There are a number of signs and symptoms women with PCOS can have. However, not every woman with PCOS will have every symptom and each woman will be quite unique. There is often a common pattern in PCOS symptoms which include an irregular menstrual cycle, weight gain and problems conceiving. A diagnosis of PCOS can be made when at least two out of three of the following criteria are met. (‘ The Rotterdam Criteria’).
- The ovaries are polycystic on ultrasound
- There are high levels of male hormones in the blood. There are symptoms suggesting an excess of androgens such as excessive hair growth and acne
- There is menstrual dysfunction such as lack of periods, irregular periods and lack of ovulation
Treatment for PCOS
There are a number of ways to manage the symptoms and the impact of PCOS. It is important to seek help if you are concerned that you may have the condition. Treatment options will vary for individual women depending on the severity of their condition. If you are trying to conceive it is important to consult Dr Kliman as this condition can cause ovulation to stop completely or occur irregularly.

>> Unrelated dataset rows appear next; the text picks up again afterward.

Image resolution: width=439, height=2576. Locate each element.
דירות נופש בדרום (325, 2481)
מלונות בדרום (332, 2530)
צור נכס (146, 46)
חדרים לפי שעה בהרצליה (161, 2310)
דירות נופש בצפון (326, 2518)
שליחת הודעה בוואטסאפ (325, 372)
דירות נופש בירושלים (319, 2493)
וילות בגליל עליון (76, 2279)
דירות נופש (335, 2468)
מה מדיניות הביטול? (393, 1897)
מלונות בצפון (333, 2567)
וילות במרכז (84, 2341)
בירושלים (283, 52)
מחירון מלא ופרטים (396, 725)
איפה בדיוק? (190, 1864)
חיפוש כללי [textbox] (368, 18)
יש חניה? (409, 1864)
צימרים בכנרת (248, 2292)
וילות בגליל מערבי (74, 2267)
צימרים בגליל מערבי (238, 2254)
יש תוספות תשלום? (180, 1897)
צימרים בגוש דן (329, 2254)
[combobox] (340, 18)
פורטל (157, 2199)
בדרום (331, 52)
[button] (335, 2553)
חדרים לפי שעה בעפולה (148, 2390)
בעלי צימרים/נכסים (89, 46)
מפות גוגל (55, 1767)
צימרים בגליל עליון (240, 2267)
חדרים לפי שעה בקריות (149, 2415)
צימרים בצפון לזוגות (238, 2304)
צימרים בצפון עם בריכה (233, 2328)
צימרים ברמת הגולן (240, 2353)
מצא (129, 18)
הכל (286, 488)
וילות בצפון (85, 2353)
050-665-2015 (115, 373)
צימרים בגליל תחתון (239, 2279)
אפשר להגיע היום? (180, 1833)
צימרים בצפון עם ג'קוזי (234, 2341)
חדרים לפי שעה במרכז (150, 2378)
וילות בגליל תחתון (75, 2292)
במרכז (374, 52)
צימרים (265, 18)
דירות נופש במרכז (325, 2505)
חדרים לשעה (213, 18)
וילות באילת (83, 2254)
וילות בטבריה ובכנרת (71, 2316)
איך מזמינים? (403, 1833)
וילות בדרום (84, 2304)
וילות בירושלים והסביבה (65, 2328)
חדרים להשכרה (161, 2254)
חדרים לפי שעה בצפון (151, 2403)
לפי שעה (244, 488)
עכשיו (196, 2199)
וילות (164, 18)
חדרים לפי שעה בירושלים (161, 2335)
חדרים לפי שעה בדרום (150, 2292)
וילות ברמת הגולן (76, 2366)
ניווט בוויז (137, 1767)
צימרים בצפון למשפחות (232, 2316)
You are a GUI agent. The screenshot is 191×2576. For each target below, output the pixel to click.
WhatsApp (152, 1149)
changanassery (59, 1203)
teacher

- A healthy lifestyle is one of the most important aspects of managing PCOS successfully. Having an overall lifestyle change in both diet and exercise is beneficial in managing weight and improving emotional well-being. A loss of weight may reduce severity of some symptoms and will reduce the risk of developing type 2 diabetes and cardiovascular disease.
- Hormonal contraception: Dr Kliman can prescribe a hormonal contraception pill that will help regulate your menstrual cycle. This medication can also reduce menstrual cramps, acne and excessive hair growth. A number of pills have a hormone combination that is better in managing PCOS.
- Metformin is an insulin sensitive drug that improves menstrual regularity and ovulation. Metformin is also used to treat insulin resistance and diabetes. Whilst Metformin does not always improve menstrual regularity, it does help reduce hair growth, has a positive effect on cholesterol levels and insulin and may assist in weight loss and prevention of weight gain, therefore reducing the risk of diabetes in those at risk. Metformin has been around for over 60 years and is a drug with few serious side effects.
- Clomiphene citrate/ Letrozole If you are trying to conceive you may be prescribed a medication known as Clomiphene citrate or an alternative drug called Letrozole. This is used to increase the number of eggs which are matured and released by the ovaries.
Long Term Risks of PCOS
PCOS is associated with the following long-term health risks.
- insulin resistance
- increased risk of the development of diabetes
- cholesterol and blood fat abnormalities
- cardiovascular disease
Early diagnosis is important as it can allow symptoms to be managed and may prevent the development of long-term health problems.